Das ist nicht nur geschmacklos, sondern lässt die ganze Sequenz zu einer Selbstparodie verkommen, bei der ich nur mit den Augen rollen kann. Und das macht weder Spaß, noch regt es mich zum Nachdenken an. Genau wie die schreckliche Historie der Gulags degradiert man hier das Leid von Kriegsweisen zur billigen Kulisse für seinen Action-Spielplatz. Neben der Geschmacklosigkeit werde ich als Spieler dermaßen aus dem Kontext gerissen, dass mir der Spielflow verloren geht und ich am Sinn dieser Spielszenen zweifle – Chance vertan.
Keine halben Sachen, bitte!
Das ist doppelt schade, weil es auch anders hätte laufen können. Es gibt genug Spiele, die sich solchen Themen auf eine kreative und herausfordernde Weise annehmen. Allerdings fliegen diese Titel meistens unter dem Radar. „Call of Duty“ ist eine gigantische Marke und hätte der breiten Öffentlichkeit zeigen können, dass auch Videospiele angemessen mit heiklen Motiven umgehen können, wie alle anderen etablierten Kulturgüter auch. Dem Ringen nach Akzeptanz für Videospiele mit gewalttätigem Inhalt hat das Call of Duty-Imperium keinen Dienst geleistet.

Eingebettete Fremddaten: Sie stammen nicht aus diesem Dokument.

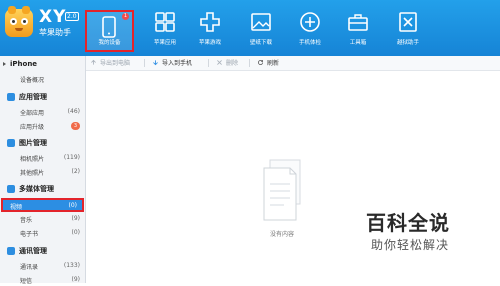 This screenshot has width=500, height=286. What do you see at coordinates (110, 43) in the screenshot?
I see `toolbar-label: 我的设备` at bounding box center [110, 43].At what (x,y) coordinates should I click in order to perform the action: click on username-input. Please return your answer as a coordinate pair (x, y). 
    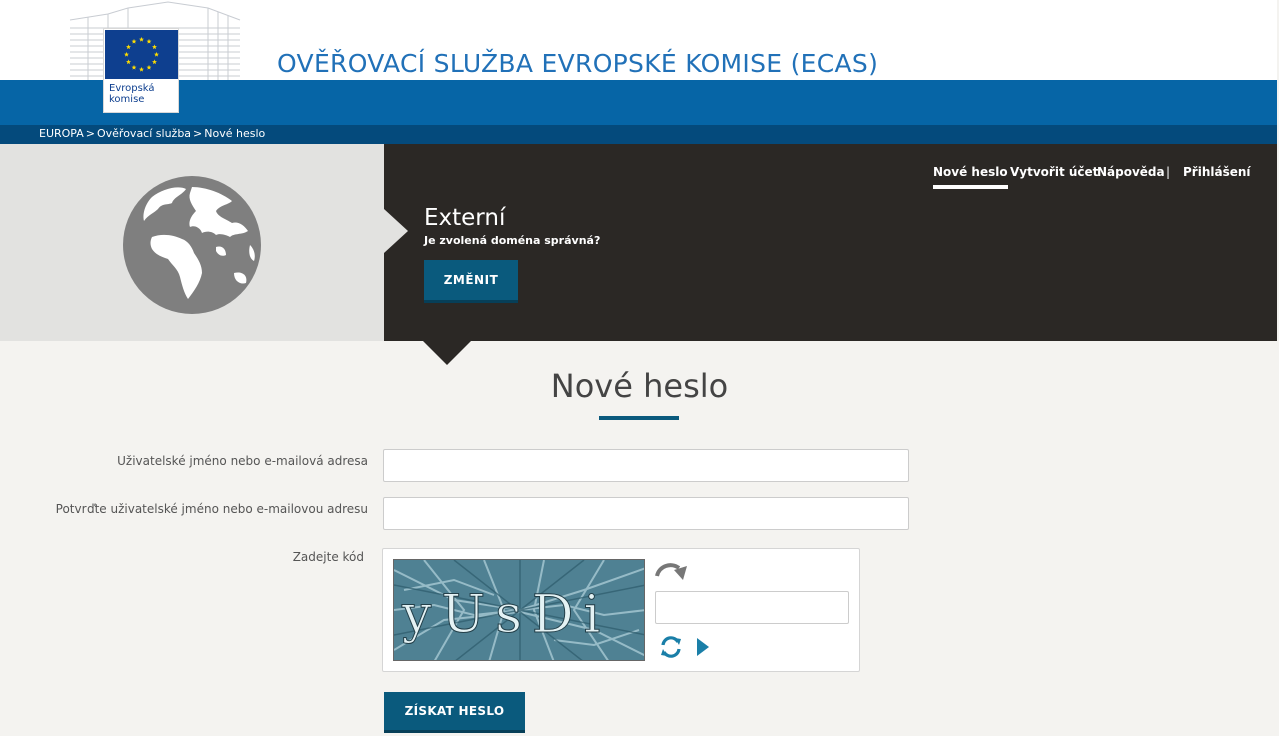
    Looking at the image, I should click on (646, 466).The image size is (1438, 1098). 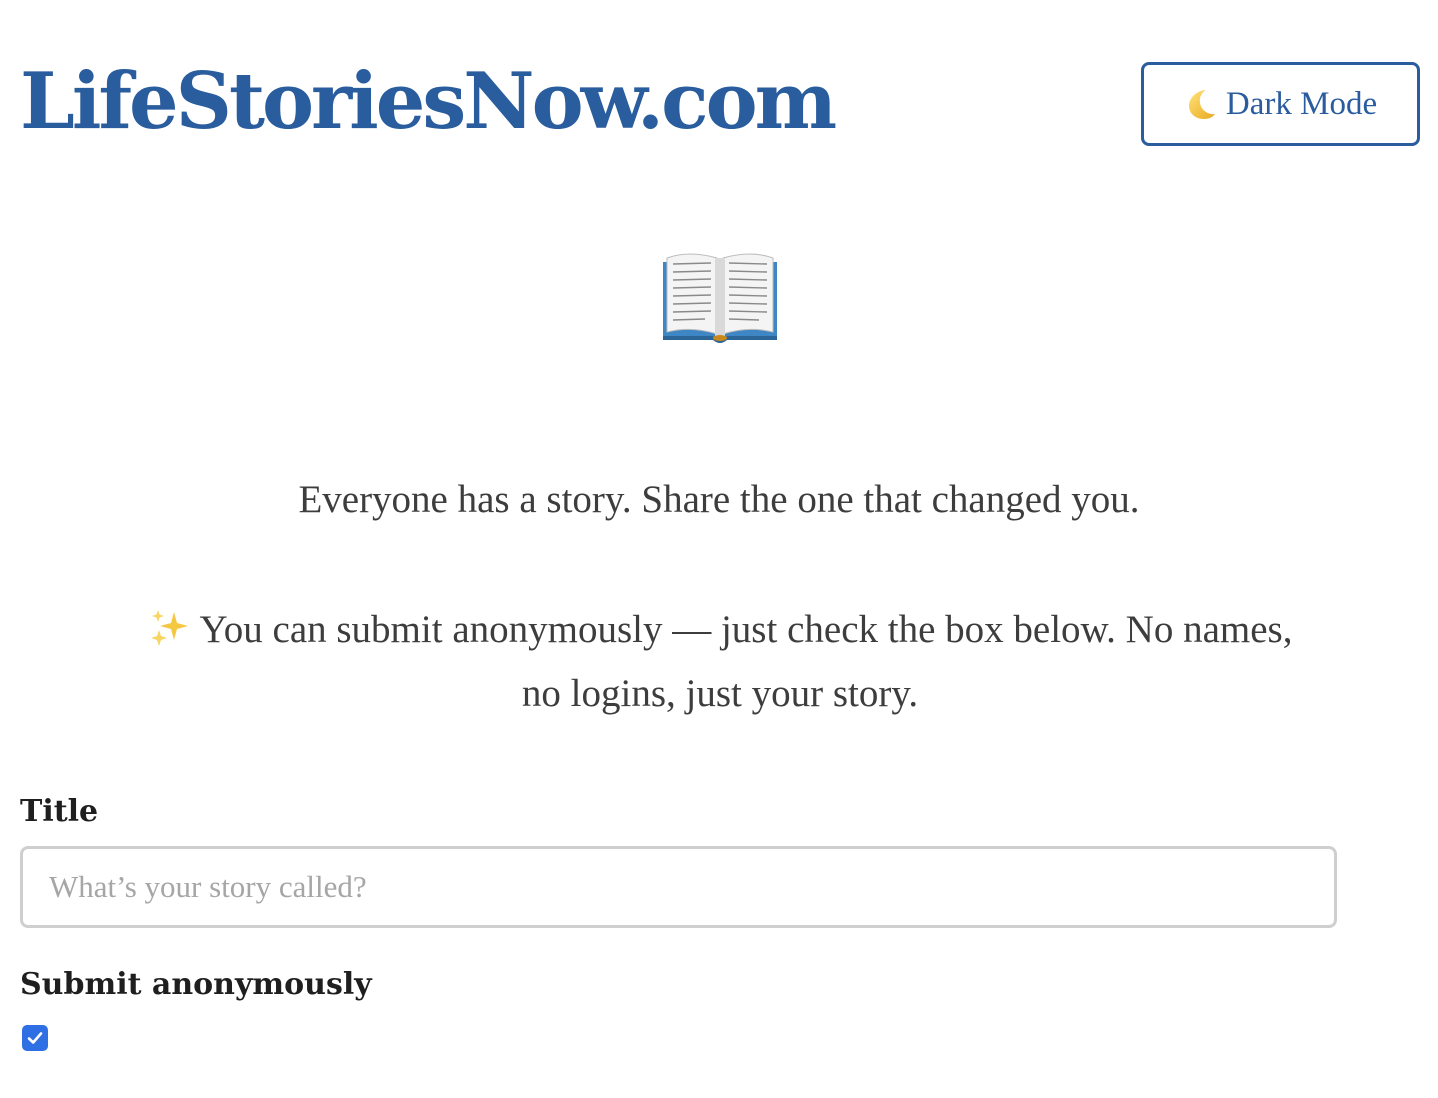 I want to click on dark-mode-label: Dark Mode, so click(x=1302, y=104).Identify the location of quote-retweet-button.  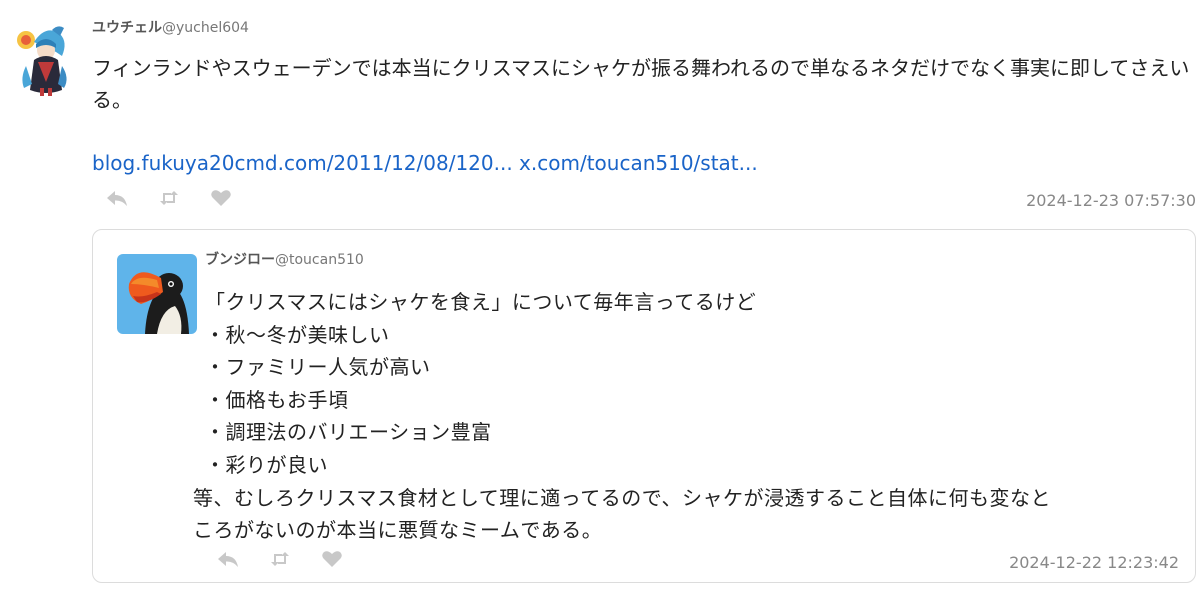
(280, 559).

Schon während einer Präsentation im Juni 2019 betonte der „Campaign Gameplay Director“, Jacob Mincoff einer Journalistin der Website „Kotaku“ gegenüber, man habe viele Soldaten als Berater engagiert, da man nicht vor den harten Realitäten zurückschrecken wolle, die Menschen während des Krieges durchleiden müssen. Auf die Nachfrage, ob man auch mit den Opfern sexueller Gewalt gesprochen hätte, da diese in der vorgeführten Szene angedeutet wurde, ruderte Mincoff aber sofort zurück: „Modern Warfare“ sei ein fiktives Unterhaltungsprodukt ohne Bezug zu realen Ereignissen oder tatsächlich existierenden Personen. Deshalb habe man das nicht getan. Ein Widerspruch in sich. Die angesprochene Szene wurde nach dieser Pressevorführung aus dem Spiel entfernt. Und genau diese Scheu, eine klare Linie zu fahren, merkt man „Modern Warfare“ in jeder Faser an. Der Wille, das Publikum herauszufordern endet, sobald die Gefahr besteht, Spieler vor den Kopf zu stoßen, zum Reflektieren zu bringen und so den Spielspaß und damit auch die Verkaufszahlen zu gefährden.
Fazit
Mit Blick auf die Szenen aus den Gulag-Duschen in „Warzone“ wirken diese vor diesem Hintergrund leider wie eine logisch folgende undurchdachte Weiterführung der Geschmacklosigkeit. Die Gulag-Duschen haben keinen tieferen Sinn als nur den einer einfachen Arena, wie sie hunderte andere Spiele auch haben. Sie sind Beleg für den halbherzigen Umgang mit ernsten Themen, die dann ohne jede Berechtigung oder Kontext als digitaler Spielplatz dienen sollen. Neben dem zwischenzeitlich unbestreitbaren Spielspaß bei „Warzone“ lassen mich diese Szenen trotzdem jedes Mal mit einem flauen Gefühl im Magen zurück, wenn ich in den „Gulag-Duschen“ abgesetzt werde. Jedes Mal ein Stück verlorene Chance mehr.